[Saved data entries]

:::

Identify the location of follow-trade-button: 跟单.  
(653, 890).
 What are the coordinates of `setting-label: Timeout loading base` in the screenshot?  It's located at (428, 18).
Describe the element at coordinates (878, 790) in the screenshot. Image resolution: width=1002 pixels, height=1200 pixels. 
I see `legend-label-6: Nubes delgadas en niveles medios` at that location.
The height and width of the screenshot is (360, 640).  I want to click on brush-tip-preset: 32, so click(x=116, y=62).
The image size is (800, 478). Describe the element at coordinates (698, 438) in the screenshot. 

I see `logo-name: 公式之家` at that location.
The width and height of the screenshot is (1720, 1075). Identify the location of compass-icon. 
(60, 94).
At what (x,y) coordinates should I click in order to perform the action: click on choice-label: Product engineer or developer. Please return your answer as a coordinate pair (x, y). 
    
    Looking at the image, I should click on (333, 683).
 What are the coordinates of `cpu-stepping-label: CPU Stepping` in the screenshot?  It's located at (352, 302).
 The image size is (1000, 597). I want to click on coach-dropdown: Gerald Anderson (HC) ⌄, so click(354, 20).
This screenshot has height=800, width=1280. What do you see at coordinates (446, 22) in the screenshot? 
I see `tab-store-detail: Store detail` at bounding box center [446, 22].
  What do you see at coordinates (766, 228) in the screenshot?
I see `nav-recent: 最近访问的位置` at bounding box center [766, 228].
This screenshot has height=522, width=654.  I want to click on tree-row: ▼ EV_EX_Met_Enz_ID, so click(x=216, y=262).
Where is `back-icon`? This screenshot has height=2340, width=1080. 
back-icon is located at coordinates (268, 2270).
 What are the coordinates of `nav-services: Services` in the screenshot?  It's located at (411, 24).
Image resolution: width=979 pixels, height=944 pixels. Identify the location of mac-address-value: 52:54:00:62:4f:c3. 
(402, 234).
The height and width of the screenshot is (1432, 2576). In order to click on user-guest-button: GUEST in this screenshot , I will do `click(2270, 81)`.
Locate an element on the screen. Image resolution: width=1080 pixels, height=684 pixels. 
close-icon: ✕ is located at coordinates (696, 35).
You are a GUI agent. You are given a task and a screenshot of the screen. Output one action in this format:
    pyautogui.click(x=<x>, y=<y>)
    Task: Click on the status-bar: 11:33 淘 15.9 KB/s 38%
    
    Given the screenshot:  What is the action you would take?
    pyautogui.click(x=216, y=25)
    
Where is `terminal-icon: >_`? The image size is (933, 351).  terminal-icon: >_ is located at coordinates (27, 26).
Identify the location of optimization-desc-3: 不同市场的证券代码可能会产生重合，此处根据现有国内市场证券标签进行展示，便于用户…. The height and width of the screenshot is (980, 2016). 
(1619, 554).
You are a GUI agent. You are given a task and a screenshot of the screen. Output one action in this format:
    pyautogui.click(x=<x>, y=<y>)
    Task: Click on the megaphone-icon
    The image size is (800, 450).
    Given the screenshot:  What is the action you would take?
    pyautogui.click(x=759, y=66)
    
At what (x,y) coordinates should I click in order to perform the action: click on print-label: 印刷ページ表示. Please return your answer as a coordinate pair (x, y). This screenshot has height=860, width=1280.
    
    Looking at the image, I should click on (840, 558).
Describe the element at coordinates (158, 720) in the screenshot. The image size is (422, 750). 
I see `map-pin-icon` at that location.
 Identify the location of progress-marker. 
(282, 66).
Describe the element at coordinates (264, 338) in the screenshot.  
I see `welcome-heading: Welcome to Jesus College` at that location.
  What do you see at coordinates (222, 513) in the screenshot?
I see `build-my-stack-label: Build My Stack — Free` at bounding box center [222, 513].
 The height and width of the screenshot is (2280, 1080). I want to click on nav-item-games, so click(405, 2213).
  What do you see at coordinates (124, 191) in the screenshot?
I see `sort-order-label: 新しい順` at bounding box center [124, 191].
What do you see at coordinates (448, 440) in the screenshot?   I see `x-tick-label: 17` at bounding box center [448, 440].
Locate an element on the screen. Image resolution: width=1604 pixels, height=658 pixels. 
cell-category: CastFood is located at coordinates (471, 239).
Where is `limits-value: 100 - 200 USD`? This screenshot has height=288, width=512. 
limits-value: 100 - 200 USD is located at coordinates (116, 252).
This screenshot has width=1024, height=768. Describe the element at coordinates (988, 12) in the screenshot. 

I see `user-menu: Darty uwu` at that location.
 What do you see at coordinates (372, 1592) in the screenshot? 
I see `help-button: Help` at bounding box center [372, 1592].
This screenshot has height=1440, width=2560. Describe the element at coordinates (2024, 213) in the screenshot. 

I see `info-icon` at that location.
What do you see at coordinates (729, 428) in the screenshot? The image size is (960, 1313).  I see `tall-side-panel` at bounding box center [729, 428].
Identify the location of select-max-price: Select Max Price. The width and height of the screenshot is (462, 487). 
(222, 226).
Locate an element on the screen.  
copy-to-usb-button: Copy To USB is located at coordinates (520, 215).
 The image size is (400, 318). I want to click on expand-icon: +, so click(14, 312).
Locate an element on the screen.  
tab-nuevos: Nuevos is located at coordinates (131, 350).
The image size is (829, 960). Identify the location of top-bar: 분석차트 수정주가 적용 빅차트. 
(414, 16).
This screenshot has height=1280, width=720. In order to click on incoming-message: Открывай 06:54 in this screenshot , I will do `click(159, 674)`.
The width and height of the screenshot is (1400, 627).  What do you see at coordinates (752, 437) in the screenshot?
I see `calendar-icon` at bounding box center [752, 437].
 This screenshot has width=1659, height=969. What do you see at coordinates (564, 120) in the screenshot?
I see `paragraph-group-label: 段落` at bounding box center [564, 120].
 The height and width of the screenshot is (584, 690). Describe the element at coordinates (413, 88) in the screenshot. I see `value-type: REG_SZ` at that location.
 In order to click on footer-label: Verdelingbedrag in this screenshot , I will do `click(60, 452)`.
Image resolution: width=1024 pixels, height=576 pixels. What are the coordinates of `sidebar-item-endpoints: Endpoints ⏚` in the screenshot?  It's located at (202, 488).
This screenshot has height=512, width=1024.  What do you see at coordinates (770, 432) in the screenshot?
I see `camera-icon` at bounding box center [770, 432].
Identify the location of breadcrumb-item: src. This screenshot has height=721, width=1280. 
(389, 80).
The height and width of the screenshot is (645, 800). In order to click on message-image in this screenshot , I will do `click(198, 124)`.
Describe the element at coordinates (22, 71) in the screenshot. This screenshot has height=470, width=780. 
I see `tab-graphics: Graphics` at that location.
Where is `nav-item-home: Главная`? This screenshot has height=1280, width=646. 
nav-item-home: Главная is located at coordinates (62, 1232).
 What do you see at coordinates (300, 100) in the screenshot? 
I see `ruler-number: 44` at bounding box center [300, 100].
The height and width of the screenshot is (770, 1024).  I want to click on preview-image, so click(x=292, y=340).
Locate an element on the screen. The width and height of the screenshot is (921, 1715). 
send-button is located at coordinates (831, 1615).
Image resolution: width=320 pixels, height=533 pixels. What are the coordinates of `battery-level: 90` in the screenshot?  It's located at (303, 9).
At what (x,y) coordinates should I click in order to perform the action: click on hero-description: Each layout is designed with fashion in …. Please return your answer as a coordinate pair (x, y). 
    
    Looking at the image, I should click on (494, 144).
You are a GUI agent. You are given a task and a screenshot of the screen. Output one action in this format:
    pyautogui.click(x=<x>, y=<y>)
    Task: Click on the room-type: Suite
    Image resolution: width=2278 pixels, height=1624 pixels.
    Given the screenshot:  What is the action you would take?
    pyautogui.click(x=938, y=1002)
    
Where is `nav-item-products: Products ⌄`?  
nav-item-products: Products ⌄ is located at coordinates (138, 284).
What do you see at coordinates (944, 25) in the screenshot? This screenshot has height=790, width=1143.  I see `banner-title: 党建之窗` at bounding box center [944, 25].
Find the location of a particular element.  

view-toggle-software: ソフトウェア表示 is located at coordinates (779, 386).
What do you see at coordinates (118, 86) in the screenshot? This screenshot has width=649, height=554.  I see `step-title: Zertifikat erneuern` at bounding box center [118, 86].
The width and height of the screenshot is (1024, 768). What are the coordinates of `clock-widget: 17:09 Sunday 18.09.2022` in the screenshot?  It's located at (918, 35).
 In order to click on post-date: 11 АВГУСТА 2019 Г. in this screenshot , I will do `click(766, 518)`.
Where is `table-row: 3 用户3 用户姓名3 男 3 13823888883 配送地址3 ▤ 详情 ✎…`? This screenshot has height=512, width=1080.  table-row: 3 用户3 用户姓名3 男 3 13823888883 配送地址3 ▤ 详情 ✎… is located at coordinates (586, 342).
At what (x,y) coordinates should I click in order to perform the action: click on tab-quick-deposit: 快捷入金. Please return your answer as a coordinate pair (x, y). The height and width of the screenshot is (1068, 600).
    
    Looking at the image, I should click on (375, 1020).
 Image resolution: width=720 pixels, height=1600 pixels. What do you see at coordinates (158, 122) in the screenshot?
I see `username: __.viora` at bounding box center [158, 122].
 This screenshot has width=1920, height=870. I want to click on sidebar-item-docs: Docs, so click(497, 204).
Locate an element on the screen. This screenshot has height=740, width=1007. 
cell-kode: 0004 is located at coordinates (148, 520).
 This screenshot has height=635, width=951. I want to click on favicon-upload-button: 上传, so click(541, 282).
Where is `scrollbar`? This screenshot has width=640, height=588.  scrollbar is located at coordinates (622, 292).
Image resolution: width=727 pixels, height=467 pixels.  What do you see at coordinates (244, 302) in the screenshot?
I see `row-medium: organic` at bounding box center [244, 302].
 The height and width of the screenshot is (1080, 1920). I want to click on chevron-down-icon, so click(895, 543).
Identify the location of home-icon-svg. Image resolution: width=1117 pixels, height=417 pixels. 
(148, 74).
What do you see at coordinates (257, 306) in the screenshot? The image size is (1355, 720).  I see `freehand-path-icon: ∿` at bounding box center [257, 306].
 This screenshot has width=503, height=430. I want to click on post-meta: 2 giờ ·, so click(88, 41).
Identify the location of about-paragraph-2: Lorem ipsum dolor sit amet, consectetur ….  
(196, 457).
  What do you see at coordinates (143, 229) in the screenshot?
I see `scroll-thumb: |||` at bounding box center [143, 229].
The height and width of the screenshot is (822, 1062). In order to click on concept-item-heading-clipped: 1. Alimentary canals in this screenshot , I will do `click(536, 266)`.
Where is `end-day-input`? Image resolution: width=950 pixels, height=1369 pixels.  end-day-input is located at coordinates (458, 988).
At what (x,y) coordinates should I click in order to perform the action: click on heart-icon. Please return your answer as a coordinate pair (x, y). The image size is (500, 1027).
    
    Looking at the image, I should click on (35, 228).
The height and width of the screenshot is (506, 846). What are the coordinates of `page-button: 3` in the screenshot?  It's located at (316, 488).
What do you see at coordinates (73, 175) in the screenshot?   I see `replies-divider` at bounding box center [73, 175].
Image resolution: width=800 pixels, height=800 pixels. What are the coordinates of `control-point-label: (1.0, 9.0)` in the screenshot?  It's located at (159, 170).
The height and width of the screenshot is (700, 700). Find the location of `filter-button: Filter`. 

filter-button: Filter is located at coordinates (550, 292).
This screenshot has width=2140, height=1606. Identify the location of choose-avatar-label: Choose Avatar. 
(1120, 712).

:::

=== Directions ===
Turn the records above, from the first line through the line that contains "The height and width of the screenshot is (360, 640).", into a Markdown table with the columns Row and Line, leaving out any blank lines.

=== Exercise solution ===
| Row | Line |
|---|---|
| 1 | Identify the location of follow-trade-button: 跟单.   |
| 2 | (653, 890). |
| 3 |  What are the coordinates of `setting-label: Timeout loading base` in the screenshot?  It's located at (428, 18). |
| 4 | Describe the element at coordinates (878, 790) in the screenshot. Image resolution: width=1002 pixels, height=1200 pixels.  |
| 5 | I see `legend-label-6: Nubes delgadas en niveles medios` at that location. |
| 6 | The height and width of the screenshot is (360, 640).  I want to click on brush-tip-preset: 32, so click(x=116, y=62). |